PROBLEM REQUIREMENTS :: Count the lines in the rows below that contain the word "height". Reply with the number alone.

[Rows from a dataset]
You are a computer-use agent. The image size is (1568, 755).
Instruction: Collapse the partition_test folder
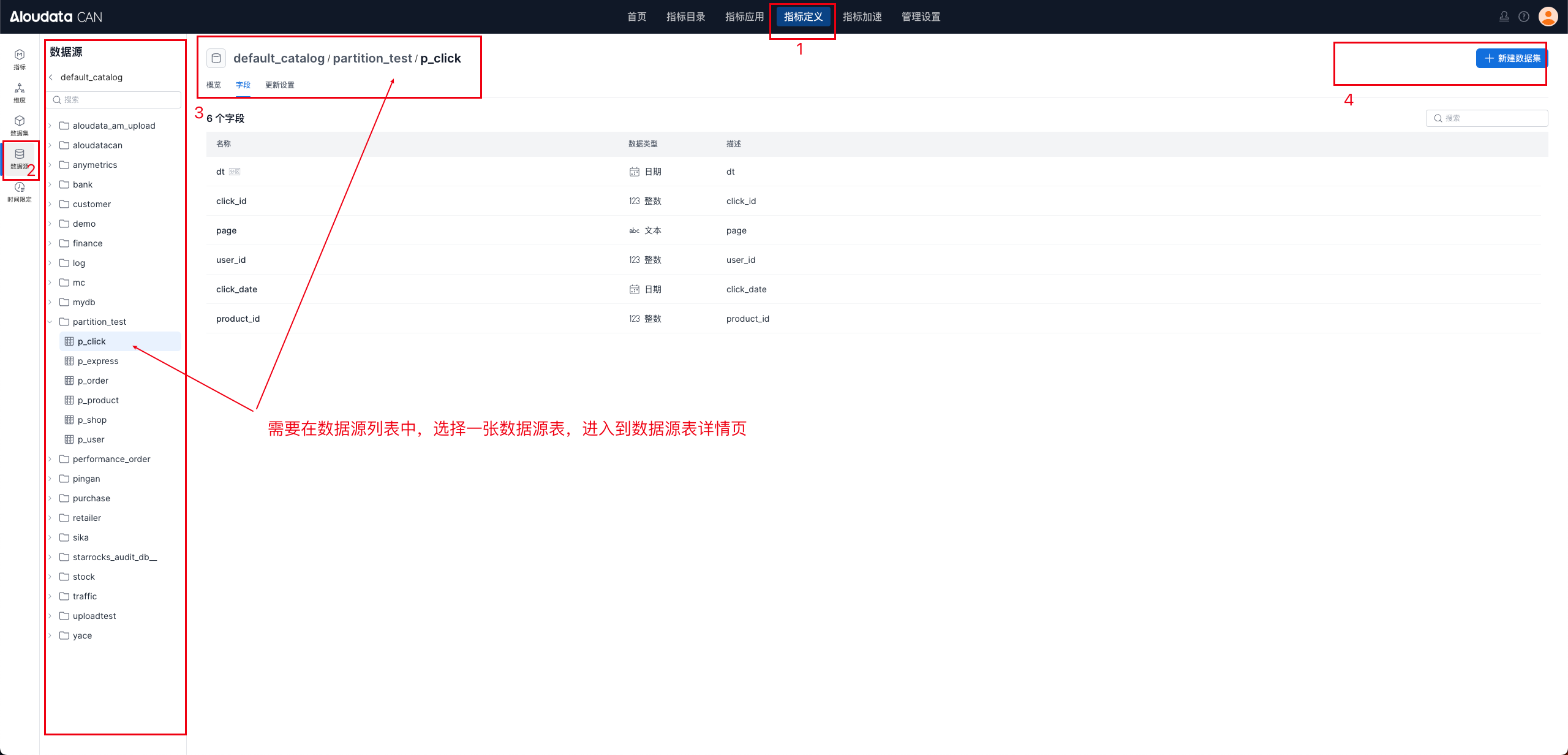click(50, 322)

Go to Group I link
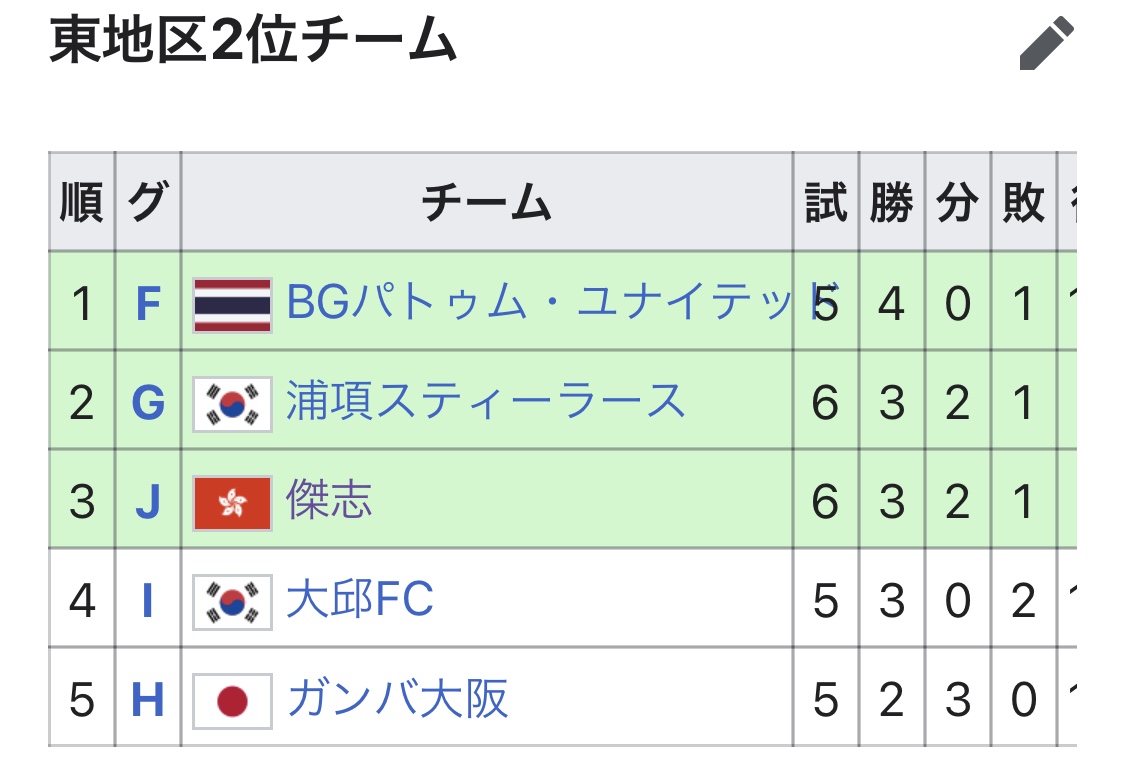(x=148, y=600)
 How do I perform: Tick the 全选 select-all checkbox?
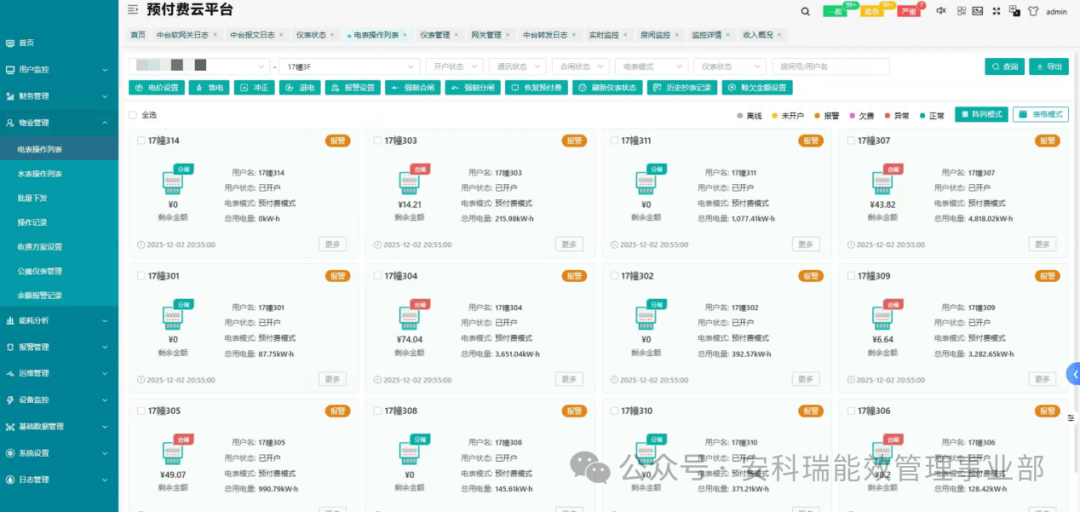[133, 115]
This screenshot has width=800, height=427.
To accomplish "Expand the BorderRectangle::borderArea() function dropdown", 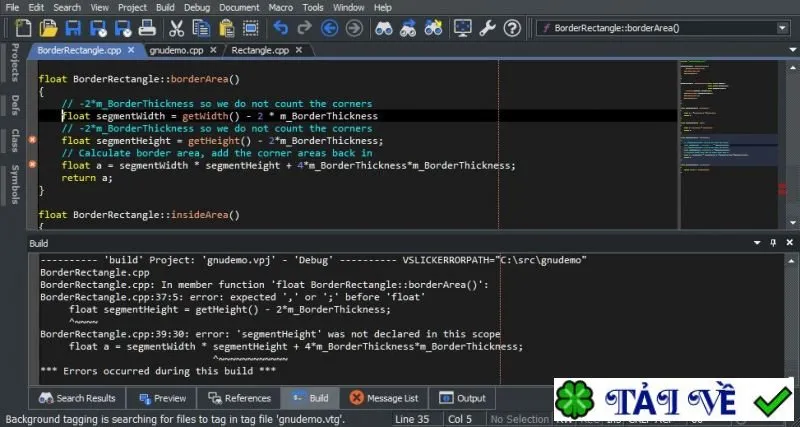I will coord(783,28).
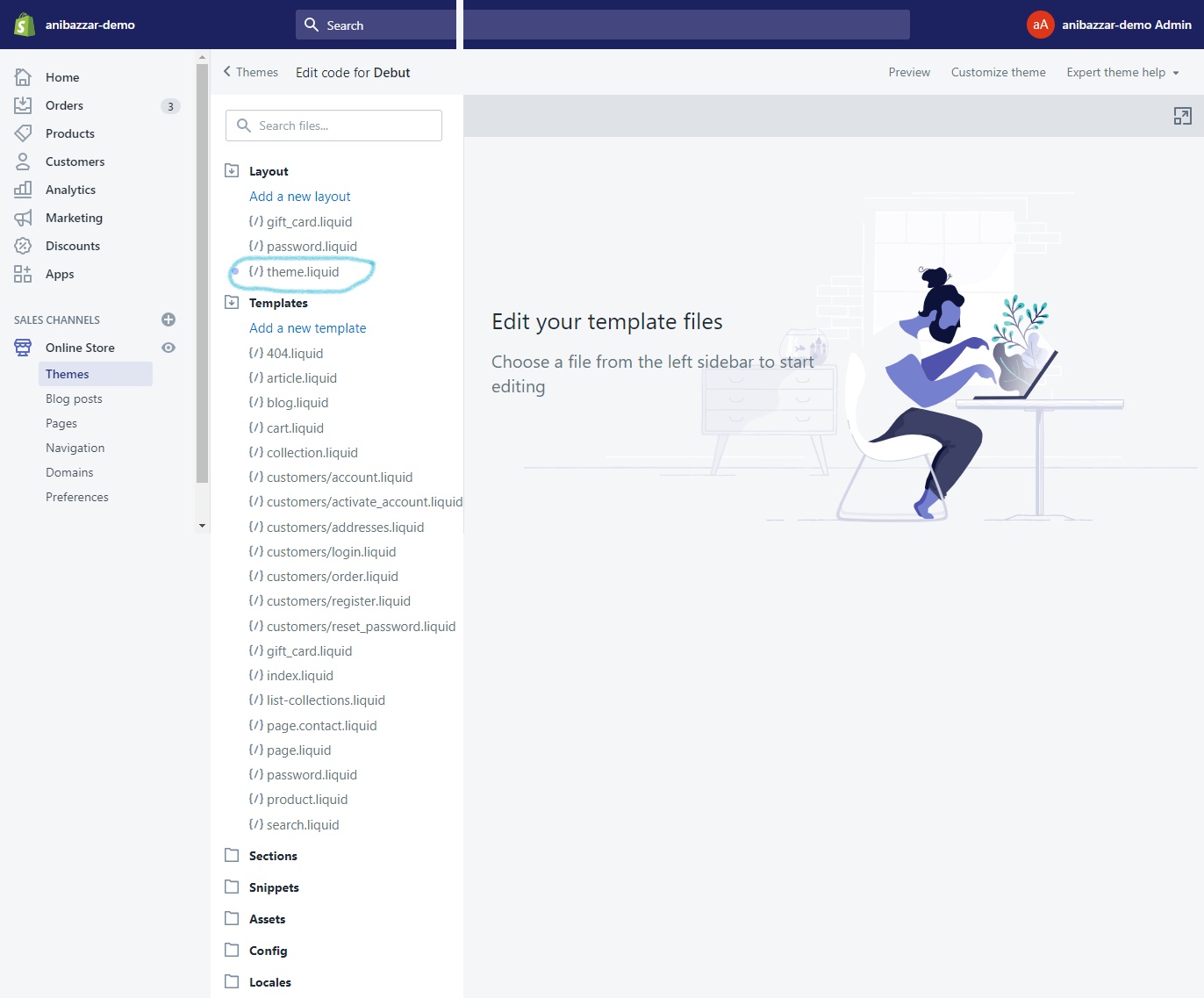Open the Expert theme help dropdown
This screenshot has width=1204, height=998.
pyautogui.click(x=1122, y=73)
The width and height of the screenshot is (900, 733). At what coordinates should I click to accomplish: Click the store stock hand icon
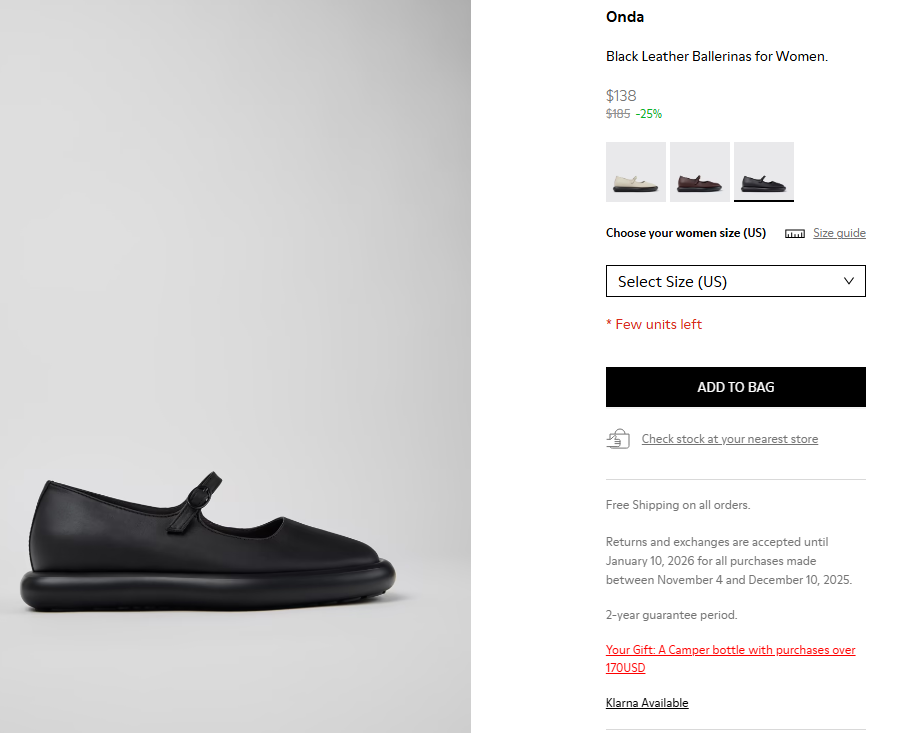[618, 439]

EXPECTED OUTPUT :: 3